Sbuffai. Sapevo di essere stato fottutamente scontroso, ma ero al limite. Avevo paura come la prima volta che ammisi a me stesso che mi piaceva Martina, mi piaceva perdavvero. E ora che mancavano appena cinque ore prima di affrontare i demoni del mio passato e, probabilmente perdere così la ragazza che amavo, essere carino e simpatico non era esattamente la mia priorità.
"Non c'è nulla che non vada," mormorai, cercando ivano di sembrare gentile. "Sto uscendo." Candelaria sospirò, lanciandomi un'occhiataccia.
"Sto bene," la rassicurai, prima di chiudermi la porta alle spalle. Non appena lasciai l'edificio, avvertii dei forti brividi. Dovevano esserci due gradi sotto lo zero. Percorsi la via che potava al parco, dove potei sentire le grida dei miei amici e la palla rimbalzare sul pavimento in cemento.
"Amico, pensavo che non ti saresti fatto vedere," disse Facundo non appena mi vide. I ragazzi mi salutarono con un cenno del capo e Xabiani mi diede una pacca sulla spalla. Quando giocavamo non ci curavamo di null'altro.
"Ero impegnato." Mi strinsi nelle spalle, non mi andava di dare spiegazioni, men che meno a Facundo. Certo, era mio amico, ma Xabiani ed io avevamo ci eravamo accordati di mantenere la cosa tra noi. Il resto dei ragazzi non avrebbe capito, e Xabiani era come mio fratello.
Tuttavia, fu difficile concentrarsi sul gioco, ero più distratto che mai. Le parole di Francisco continuavano a ripetersi nella mia mente come un disco rotto.
"Non preoccuparti se ai miei genitori non piacerai. Una volta che Martina scoprirà cos'hai fatto due anni fa, non dovrai più avere a che fare con loro."

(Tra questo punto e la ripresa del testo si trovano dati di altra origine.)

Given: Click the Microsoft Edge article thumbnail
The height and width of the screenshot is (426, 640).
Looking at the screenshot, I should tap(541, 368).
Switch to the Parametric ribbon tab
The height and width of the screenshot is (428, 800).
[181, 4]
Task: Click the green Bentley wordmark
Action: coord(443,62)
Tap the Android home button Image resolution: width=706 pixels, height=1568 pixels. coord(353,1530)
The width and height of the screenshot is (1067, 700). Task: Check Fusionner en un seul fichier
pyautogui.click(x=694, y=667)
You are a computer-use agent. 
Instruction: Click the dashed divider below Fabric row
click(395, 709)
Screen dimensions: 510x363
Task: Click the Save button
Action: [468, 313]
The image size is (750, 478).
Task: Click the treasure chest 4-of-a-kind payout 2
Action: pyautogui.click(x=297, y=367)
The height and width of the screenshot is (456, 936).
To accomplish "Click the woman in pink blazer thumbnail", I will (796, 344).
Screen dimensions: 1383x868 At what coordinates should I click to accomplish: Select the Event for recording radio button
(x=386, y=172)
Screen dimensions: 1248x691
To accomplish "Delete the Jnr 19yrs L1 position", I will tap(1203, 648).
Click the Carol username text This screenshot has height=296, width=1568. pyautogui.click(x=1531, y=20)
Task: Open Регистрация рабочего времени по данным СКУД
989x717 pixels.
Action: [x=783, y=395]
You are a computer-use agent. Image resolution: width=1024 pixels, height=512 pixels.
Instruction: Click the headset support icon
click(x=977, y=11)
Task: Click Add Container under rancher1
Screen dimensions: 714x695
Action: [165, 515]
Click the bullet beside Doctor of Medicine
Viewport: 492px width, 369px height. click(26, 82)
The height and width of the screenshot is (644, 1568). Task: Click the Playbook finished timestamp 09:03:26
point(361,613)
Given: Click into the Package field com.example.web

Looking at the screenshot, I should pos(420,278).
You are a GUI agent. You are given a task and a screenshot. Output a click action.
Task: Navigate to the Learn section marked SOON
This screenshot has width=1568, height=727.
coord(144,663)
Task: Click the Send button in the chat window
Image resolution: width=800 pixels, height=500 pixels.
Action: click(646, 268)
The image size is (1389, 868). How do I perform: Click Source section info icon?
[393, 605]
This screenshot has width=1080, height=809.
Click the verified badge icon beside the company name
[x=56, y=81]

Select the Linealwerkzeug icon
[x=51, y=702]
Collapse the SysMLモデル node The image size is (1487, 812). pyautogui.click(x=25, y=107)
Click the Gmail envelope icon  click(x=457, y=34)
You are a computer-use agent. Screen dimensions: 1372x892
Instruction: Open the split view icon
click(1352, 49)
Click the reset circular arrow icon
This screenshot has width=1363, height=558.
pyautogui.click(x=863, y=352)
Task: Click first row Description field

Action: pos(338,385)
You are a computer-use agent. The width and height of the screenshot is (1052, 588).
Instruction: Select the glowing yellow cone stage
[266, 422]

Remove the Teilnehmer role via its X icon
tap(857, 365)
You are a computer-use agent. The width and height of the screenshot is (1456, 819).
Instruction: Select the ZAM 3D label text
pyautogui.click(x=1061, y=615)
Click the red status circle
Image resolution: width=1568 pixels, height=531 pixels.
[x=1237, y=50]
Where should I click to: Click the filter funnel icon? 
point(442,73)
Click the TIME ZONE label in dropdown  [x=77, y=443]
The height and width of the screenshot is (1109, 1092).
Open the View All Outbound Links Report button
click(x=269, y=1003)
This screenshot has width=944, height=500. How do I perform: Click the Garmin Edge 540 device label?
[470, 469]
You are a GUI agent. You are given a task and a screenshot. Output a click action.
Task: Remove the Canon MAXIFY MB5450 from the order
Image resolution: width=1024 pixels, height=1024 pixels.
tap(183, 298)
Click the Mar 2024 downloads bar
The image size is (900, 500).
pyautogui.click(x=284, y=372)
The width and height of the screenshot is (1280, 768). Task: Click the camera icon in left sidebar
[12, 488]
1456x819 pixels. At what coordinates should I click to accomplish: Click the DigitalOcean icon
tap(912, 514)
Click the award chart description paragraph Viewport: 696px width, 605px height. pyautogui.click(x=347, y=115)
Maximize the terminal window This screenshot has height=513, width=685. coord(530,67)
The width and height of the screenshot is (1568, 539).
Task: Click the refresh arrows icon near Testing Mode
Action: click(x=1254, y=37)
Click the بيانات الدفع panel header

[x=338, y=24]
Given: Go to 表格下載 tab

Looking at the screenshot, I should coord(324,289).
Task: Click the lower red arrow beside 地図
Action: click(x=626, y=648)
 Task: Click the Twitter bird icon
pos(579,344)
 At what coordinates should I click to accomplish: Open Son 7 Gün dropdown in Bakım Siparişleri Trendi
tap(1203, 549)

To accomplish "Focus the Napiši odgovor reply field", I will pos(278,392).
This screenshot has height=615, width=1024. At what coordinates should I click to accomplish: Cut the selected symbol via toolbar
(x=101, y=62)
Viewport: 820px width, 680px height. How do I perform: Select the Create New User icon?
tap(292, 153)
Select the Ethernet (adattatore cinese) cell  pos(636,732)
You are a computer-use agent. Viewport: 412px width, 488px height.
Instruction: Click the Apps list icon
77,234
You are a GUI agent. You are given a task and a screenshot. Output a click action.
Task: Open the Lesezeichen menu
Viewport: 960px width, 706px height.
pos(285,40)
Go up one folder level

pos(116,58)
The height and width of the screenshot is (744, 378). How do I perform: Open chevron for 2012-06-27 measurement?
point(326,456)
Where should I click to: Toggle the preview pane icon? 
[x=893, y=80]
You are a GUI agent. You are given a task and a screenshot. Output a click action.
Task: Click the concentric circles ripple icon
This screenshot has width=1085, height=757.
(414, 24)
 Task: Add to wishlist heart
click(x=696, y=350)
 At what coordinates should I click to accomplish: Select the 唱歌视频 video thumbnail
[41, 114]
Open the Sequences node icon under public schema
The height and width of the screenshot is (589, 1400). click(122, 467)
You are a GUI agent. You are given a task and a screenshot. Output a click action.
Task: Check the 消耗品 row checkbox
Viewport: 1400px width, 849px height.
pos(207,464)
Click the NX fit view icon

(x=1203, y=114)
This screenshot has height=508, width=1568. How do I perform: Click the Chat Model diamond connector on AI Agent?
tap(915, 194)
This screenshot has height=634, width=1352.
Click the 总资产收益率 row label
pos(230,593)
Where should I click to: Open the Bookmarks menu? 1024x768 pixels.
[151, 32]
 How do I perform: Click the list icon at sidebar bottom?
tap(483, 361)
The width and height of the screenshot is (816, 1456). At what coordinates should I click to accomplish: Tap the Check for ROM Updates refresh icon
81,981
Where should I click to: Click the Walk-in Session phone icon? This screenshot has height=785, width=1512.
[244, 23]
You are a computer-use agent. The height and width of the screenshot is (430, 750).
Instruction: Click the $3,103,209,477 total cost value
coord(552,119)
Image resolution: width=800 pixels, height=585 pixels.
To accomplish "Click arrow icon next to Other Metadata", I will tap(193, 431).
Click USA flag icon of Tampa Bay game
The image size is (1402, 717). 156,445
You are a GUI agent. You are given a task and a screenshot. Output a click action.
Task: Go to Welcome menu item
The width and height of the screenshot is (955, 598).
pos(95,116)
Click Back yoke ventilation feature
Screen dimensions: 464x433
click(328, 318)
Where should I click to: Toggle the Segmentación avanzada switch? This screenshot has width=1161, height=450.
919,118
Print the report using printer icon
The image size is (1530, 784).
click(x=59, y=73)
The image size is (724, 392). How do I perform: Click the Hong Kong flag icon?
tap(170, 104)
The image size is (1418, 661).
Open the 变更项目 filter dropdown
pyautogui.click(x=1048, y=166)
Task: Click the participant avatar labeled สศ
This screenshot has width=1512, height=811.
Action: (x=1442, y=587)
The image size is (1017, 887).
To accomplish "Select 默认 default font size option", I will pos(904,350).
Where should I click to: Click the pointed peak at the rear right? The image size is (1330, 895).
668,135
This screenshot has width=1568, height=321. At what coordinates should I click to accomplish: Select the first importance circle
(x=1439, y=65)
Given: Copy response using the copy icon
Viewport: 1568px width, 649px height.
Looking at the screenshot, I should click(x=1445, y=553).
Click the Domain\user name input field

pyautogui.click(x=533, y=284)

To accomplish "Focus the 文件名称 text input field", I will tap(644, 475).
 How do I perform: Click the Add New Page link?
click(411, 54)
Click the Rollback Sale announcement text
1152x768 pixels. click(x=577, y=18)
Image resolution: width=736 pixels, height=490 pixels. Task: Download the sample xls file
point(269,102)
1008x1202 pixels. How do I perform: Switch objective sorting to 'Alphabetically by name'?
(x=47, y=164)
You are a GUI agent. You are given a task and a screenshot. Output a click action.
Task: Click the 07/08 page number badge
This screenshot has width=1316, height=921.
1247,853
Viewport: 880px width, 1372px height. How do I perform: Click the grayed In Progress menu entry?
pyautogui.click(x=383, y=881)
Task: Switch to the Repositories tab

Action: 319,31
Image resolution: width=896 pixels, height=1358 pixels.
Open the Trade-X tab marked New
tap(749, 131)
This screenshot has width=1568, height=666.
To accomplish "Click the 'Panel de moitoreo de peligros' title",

"Che succede, amico?" mi punzecchiò Xabiani quando mancai un passaggio. Scossi il capo, il sudore che mi si era formato sulla fronte non era per via dell'esercizio fisico, ma perché avvertivo una fastidiosa stretta al centro dello stomaco.
Quando Francisco venne verso di me alla festa di Natale - dopo che Tini lo aveva beccato con Mercedes - non impiegai molto a capire che stessero tramando qualcosa contro di noi. Ovviamente ciò non poteva abbattermi, ma quando l'avevo indicato, mi derise.
"Sono suo fratello, di carne e di sangue. Tu sei solo il ragazzo di cui lei crede di essere innamorata, ma non durerà molto. Ti odierà quando capirà come sei davvero. Forse potrai prendere in giro lei, ma non me e non ti permetterò di trascinare mia sorella nella merda con te.
Dovetti fare del mio meglio per evitare di scoppiare. Il sangue mi ribolliva nelle vene e chiusi le mani a pugno, mentre lui si godeva tutto questo.
"Abbiamo un accordo."
Gli ricordai, ma non gli importava. Era determinato ad assicurarsi che la storia tra me e Martina finisse quella notte. Perché quello era il giorno che lui credeva adatto, spifferando a Martina del ballo invernale, per la quale era così eccitata. A volte mi domadando se gli interessava di qualcun altro oltre che a sé stesso. Se invece fosse stato il contrario, non lo dimostrava.